# looking for a 12v tv with divx player



## riverboat2001 (Apr 2, 2009)

http://www.wedodigital.co.uk/produc...eeview-tv--dvd-player/meos-dvd154b/?reviews=2

I'm looking for a tv/dvd player that will play my divx dvd's and from a usb stick.

So far this is the only one i've found, can anyone offer opinions or a better choice?

Cheers


----------



## 113016 (Jun 5, 2008)

We have the very same TV and we are very happy with it  
The same people that you have posted about also sell on ebay under user name diddydigital.
We got it from ebay at about £20 cheaper than they were selling from their shop at the time.
We paid about £215 inc next day postage and we got it next day.


----------



## riverboat2001 (Apr 2, 2009)

do you use it for divx media, and a usb stick?


----------



## davenlyn (Apr 27, 2006)

Our Avtex will play divx from both disc and usb stick.


----------



## 113016 (Jun 5, 2008)

riverboat2001 said:


> do you use it for divx media, and a usb stick?


Sorry we only use it for tv & dvd, however we do use the 12 volt facility quite a lot.
I did try to put a standard sd card in last week and it wont fit. too big!


----------



## riverboat2001 (Apr 2, 2009)

davenlyn said:


> Our Avtex will play divx from both disc and usb stick.


which model is that please?


----------



## davenlyn (Apr 27, 2006)

Hi Riverboat,

I cant get to the van to check just now but I am pretty sure it is the 15" Avtex W152D 7in1 Digital TV/DVD, it wasnt cheap over £300 but we have had it 3 years and are really impressed with it. I dont think it is advertised as playing divx so we were pleasantly surprised when we tried it.


----------



## EJB (Aug 25, 2007)

Have a look at my advert, it may or may not suit:-

http://www.motorhomefacts.com/advert-view-details-1719.html

Specifications


----------



## riverboat2001 (Apr 2, 2009)

Cheers for the offer, but it doesn't say that it plays xvid or divx


----------



## davenlyn (Apr 27, 2006)

Hi Riverboat,

I have just been out to the van with my trusty USB stick and tried it again, it does play divx from the stick and it is the W152D here is a link to the manual for the updated model 
http://www.jacksons-camping.co.uk/videotv/tv-pdf/avtex-w153d-manual.pdf

I am pretty sure Snelly on here sells them


----------



## riverboat2001 (Apr 2, 2009)

http://www.wedodigital.co.uk/produc...y-freeview-tv--dvd-player--pvr/meos-dvdm133b/

Went for this one in the end.

slightly smaller, but will fit easily into my hideyhole, and still has all the functions i need. I also liked the integrated stand and handle.
two week wait for delivery though, will update forum when i get to play with it.
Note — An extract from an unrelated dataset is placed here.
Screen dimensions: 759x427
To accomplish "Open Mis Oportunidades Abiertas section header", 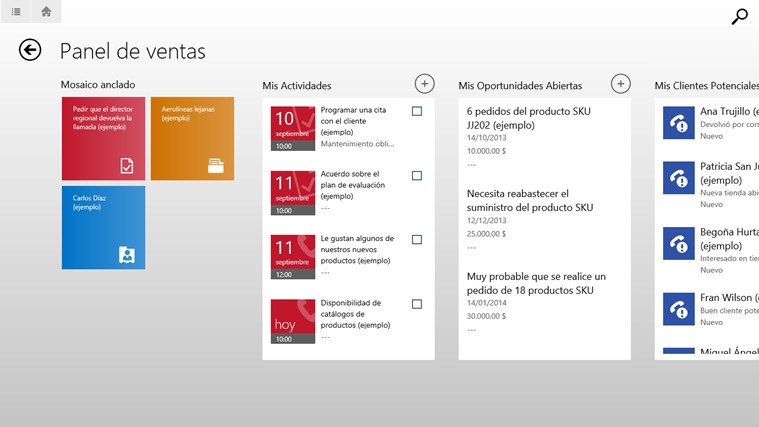I will (520, 86).
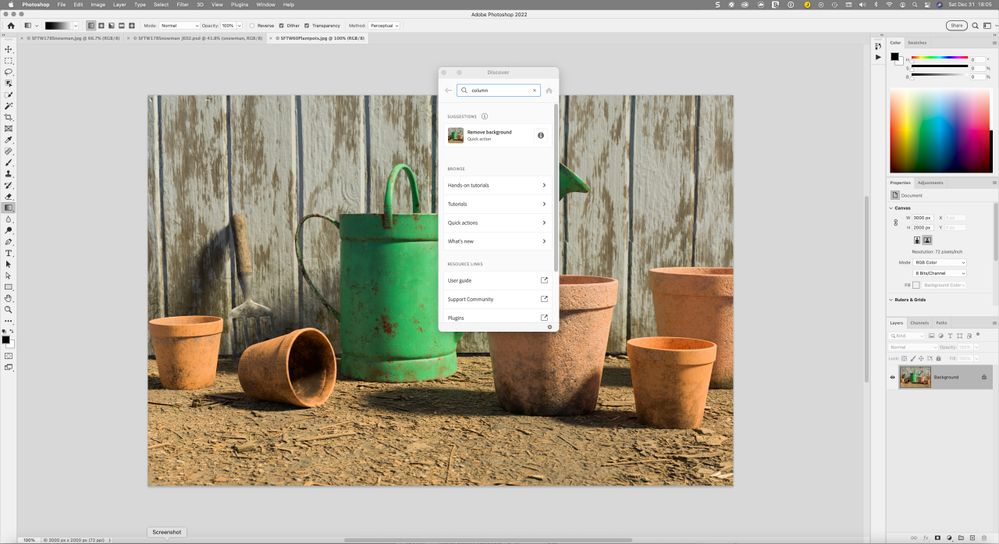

The company is not to far if i have any major problems with it.


----------



## riverboat2001 (Apr 2, 2009)

Gutted.....We Do Digital have really let me down. 

Despite conversations to the contrary my tv cannot be delivered until the end of next week.....so i still need to find anther 12v 13/14/15 inch flat lcd tv...and as i want to use my xbox 360 with it, hd would be good (yes i know i can use the vga socket) 

I don't need the dvd player, but i do need the usb socket, as i have all my viewing stored on my usb drive..... 


Does anybody have any suggestions?


----------